The failure of backup generators used to pump cooling water caused explosions in at least three of the structures surrounding the station’s six reactors, as well as a fire in a pond containing spent fuel rods.

Water cannons, fire engines and helicopters were used to drench the plant yesterday. The dousing was stopped this afternoon as the effort replenished some water to the spent- fuel pools at the reactor, Air Self Defense Force Chief of Staff Shigeru Iwasaki said. Operations may resume this evening, Edano said.

Risk of Meltdown

The possibility of a meltdown is “not off the table, but the more water that goes in there,” the less the risk of a meltdown becomes,” Graham said. “The reactor situation is definitely not deteriorating as it was and seemingly becoming stable and perhaps becoming more under control.”

Engineers had finished laying a new 1-kilometer power line to Unit 2 at the plant, the UN’s International Atomic Energy Agency said in a statement on its website. Power will be restored to that unit once the spraying of water on Unit 3 ends today, the agency said. There is a potential risk of an explosion if the power is reconnected to the reactor, Japan’s Nuclear and Industrial Safety Agency said. The agency didn’t provide specific details.

If the cable can be linked successfully, power may be restored to reactors 3 and 4 on Sunday, Tepco spokesman Kaoru Yoshida said in a briefing to reporters. Radioactivity has declined to safe levels for workers at the site, Edano said.

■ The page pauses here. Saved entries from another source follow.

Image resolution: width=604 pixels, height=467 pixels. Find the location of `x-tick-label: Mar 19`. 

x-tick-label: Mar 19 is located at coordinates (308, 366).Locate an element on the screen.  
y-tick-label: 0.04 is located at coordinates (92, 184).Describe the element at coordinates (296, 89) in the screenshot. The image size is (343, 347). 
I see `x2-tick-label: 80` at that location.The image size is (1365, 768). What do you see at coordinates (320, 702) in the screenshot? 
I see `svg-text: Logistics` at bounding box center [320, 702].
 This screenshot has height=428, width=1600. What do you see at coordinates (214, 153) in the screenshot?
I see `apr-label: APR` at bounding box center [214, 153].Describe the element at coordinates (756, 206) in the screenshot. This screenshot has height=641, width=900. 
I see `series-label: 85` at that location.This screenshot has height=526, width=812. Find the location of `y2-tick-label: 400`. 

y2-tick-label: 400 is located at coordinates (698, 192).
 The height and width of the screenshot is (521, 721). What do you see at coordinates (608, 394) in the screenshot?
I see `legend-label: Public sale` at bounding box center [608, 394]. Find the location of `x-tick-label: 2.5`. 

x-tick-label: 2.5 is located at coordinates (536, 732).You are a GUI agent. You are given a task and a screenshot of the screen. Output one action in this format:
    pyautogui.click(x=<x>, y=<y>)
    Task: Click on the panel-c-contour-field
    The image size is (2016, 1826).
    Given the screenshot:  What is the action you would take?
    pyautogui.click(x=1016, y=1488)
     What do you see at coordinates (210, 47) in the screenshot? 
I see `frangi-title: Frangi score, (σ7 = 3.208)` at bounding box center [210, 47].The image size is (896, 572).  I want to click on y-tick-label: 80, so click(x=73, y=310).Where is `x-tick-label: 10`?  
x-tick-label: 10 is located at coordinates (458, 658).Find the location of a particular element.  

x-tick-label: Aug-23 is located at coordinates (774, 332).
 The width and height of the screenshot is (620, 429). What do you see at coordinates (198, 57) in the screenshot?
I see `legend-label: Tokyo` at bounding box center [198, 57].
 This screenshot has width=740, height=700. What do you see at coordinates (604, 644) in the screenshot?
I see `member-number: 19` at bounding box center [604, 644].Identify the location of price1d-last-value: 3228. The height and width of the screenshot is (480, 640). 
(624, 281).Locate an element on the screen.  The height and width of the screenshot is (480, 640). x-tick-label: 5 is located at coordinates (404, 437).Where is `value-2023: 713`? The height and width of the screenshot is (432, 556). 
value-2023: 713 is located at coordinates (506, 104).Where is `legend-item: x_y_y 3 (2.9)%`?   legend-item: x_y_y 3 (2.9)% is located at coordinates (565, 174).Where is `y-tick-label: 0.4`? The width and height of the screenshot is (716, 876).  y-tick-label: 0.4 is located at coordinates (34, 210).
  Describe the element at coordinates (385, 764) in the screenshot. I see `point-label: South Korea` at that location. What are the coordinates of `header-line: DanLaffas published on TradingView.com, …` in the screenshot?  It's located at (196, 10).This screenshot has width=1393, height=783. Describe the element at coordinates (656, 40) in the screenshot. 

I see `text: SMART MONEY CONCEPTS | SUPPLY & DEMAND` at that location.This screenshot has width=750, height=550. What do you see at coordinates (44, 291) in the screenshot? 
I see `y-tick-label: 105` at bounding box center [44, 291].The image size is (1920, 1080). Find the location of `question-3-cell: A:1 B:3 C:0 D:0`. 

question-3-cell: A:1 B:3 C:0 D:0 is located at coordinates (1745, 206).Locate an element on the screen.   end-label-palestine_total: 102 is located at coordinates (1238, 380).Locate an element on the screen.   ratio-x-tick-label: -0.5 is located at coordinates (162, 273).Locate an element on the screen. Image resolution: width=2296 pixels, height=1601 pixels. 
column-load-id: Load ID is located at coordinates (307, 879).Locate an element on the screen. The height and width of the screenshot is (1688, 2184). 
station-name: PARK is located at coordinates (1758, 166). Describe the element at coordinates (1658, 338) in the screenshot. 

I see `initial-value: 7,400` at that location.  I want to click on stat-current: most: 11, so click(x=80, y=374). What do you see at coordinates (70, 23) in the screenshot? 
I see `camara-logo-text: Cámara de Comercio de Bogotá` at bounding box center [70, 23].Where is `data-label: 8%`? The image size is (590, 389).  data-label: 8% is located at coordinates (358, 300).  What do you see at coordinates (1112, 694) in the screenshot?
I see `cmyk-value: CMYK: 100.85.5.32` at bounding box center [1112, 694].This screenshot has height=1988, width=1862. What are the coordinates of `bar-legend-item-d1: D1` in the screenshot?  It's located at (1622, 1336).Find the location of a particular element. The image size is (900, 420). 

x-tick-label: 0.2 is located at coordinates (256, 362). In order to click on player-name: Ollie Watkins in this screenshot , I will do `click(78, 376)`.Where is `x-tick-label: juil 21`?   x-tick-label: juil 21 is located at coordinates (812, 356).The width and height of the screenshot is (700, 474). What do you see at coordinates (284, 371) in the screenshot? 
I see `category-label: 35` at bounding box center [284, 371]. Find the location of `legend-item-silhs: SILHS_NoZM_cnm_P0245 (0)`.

The IAEA said the situation at the three loaded cores -- reactors No. 1, 2 and 3 -- has been “relatively stable” in the last 24 hours. All three units are damaged and lack cooling, Director Graham Andrew said yesterday at a briefing in Vienna. The situation remains “very serious,” he said.

Fuel Rods

The greatest risks at Fukushima may come from the spent fuel pools that sit on the top of the six reactors.

The Nuclear and Industrial Safety Agency said yesterday there is a possibility of no water at the No. 4 reactor’s spent-fuel cooling pool. If exposed to air, the fuel rods could decay, catch fire and spew radioactive materials into the air.

More than 320 workers were at the plant site yesterday. Tokyo Electric evacuated 750 employees on March 15 when radiation levels spiked.

“Monitors have shown large radiation numbers in some places, but as a whole the figures aren’t at level that are harmful to the human body,” Chief Cabinet Secretary Edano said today at a briefing.

A magnitude 9 earthquake rocked Japan one week ago, setting off a deadly tsunami. The combination of natural disasters cut electricity to the power plant and wrecked backup systems designed to protect the reactors and spent fuel pools from overheating.

As of 2 p.m. in Tokyo, the National Police Agency said 6,539 were killed in the disasters, 10,354 are reported missing, 2,513 were injured and 382,613 people have been evacuated. More than 536 aftershocks have been recorded by the U.S. Geological Survey.